Essure plaintiffs barred from suing Bayer because they missed their timeframe

By Nicholas Malfitano | Apr 2, 2019


Essure  

PHILADELPHIA – According to a federal court in Philadelphia, many of the plaintiffs who initiated breach of warranty and other claims against Bayer for alleged defects with its Essure contraceptive device did not do so within the two-year statute of limitations.

On March 27, U.S. District Court for the Eastern District of Pennsylvania Judge John R. Padova, in a ruling that spanned 60 pages, held that a large number of the claims should be dismissed through summary judgment for failure to be filed within the legally allotted time frame.

“[We] conclude that the tort claims of six of the 12 plaintiffs are time-barred, and that some or all of the warranty claims of nine of the 12 plaintiffs are time-barred,” Padova said.

Bayer made the argument in response to the claims filed by a dozen women from various consolidated litigations containing more than 1,000 lawsuits, alleging that use of the Essure device led to hysterectomy, perforation, pain, bleeding, weight gain, nickel sensitivity, depression and even unintended pregnancy. They seek compensatory and punitive damages.

Bayer categorized the 12 plaintiffs in question into three groups:

-Those who had their Essure devices removed more than two years before filing suit; 

-Those who suffered Essure-related injuries more than two years before filing suit; and

-Those who believed that their injuries were Essure-related more than two years before filing suit.

In the cases of two plaintiffs who argued Bayer has promised a “permanent” form of birth control through Essure and an extended warranty, Padova found those claims to be lacking merit.

“Finally, while Plaintiff 11 (like Plaintiff 10) asserts a breach of warranty claim grounded on Bayer’s extended warranties promising ‘permanent’ birth control, there is no evidence in the record to support a conclusion that that Bayer breached such a warranty in connection with Plaintiff 11 as Plaintiff 11 never became pregnant, has not been told that the device has migrated, and has not had Essure removed,” Padova stated.

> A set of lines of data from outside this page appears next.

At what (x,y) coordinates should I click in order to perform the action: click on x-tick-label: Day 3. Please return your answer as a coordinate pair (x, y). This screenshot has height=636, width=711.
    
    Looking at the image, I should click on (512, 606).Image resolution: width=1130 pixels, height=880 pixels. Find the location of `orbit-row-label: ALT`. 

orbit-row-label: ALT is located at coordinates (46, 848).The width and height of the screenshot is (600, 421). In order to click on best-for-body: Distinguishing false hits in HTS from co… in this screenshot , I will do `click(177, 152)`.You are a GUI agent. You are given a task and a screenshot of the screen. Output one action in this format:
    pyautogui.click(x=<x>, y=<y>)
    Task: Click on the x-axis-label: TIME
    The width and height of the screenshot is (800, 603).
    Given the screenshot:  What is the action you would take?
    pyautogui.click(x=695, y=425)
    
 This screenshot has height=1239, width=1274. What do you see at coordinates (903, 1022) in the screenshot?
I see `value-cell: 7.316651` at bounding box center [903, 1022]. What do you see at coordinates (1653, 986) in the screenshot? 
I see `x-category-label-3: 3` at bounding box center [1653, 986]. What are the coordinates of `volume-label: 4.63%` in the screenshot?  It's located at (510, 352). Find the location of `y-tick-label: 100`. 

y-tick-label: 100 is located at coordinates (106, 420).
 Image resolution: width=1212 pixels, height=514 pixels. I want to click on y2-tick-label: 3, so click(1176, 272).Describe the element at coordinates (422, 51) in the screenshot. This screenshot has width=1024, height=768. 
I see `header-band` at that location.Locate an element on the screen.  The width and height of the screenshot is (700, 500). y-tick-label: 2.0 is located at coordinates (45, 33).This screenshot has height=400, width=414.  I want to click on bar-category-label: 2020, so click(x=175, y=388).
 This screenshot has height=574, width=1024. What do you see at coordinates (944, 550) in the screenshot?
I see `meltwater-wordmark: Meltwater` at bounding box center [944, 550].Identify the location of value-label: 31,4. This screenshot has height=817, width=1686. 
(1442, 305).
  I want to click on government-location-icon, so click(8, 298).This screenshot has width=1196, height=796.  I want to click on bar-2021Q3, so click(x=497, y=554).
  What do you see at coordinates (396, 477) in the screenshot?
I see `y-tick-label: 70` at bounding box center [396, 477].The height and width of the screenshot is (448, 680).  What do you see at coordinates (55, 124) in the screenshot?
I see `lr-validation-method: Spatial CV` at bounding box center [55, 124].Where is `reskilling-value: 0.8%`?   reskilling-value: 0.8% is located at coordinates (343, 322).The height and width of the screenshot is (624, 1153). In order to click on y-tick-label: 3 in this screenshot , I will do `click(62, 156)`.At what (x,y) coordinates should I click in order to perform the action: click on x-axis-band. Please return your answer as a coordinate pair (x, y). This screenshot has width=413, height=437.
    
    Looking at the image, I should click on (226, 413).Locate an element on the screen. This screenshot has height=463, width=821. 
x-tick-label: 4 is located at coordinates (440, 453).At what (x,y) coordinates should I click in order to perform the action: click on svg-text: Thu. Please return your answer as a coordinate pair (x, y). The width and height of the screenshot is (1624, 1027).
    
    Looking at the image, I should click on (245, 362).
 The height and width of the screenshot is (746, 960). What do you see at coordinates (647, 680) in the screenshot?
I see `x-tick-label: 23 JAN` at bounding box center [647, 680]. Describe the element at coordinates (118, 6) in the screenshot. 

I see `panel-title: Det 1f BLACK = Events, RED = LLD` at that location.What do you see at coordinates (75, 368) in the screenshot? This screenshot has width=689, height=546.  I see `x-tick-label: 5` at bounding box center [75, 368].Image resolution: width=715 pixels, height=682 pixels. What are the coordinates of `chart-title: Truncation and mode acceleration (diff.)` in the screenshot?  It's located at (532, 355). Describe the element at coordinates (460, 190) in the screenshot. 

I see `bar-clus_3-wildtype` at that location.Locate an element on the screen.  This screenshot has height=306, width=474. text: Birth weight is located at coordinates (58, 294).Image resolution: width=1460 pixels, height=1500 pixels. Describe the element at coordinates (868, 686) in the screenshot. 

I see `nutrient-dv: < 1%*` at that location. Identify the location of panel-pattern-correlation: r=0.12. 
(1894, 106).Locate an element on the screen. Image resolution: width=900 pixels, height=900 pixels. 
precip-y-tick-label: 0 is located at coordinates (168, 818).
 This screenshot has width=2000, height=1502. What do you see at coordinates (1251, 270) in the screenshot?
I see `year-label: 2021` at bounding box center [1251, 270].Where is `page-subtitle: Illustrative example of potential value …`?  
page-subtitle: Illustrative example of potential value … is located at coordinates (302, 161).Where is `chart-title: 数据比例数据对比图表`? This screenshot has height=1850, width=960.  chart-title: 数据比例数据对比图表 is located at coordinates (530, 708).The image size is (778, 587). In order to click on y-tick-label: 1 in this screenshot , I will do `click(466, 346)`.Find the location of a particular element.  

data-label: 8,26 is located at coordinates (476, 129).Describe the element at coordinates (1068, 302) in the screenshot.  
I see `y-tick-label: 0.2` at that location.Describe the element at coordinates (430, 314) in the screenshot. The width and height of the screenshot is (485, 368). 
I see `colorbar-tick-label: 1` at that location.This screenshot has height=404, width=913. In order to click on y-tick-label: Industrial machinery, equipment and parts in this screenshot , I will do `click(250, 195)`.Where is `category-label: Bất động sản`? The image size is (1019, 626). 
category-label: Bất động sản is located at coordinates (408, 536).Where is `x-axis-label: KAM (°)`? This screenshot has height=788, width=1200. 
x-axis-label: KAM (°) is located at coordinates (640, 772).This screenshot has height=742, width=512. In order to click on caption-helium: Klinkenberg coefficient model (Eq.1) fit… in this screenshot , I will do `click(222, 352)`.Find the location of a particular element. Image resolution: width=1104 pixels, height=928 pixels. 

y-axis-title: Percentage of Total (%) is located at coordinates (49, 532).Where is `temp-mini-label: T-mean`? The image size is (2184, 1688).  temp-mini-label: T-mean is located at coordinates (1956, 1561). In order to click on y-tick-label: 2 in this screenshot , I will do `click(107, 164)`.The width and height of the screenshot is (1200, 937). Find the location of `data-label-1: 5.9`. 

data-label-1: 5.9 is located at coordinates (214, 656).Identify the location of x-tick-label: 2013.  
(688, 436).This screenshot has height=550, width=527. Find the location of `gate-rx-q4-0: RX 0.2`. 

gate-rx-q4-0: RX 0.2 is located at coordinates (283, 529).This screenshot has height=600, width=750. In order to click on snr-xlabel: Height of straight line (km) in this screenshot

The ruling did not cut broadly across the dozen claims and depended on various criteria from each plaintiff in question, such as the number of Essure coils they used and the information provided by both the company and themselves as it related to their personal medical issues.

The company maintains it has meritorious defenses against the claims and, according to an issued statement from spokesperson Christopher Loder, will “vigorously defend itself” from the remaining claims.

“Bayer is pleased with the Court’s ruling that many of the plaintiffs’ claims were time-barred by the statute of limitations, and with its implication for hundreds of other claims in this litigation. We will vigorously defend against the remaining claims, which the plaintiffs still must attempt to prove at trial,” Loder said.

“To date, 57 complaints in the Essure litigation have been dismissed in their entirety or significantly narrowed largely on preemption grounds by multiple courts across the country through rulings that affect thousands of plaintiffs.”

Loder added Bayer “continues to stand behind the product’s safety and efficacy, which are demonstrated by an extensive body of research, undertaken by Bayer and independent medical researchers, involving more than 200,000 women over the past two decades.”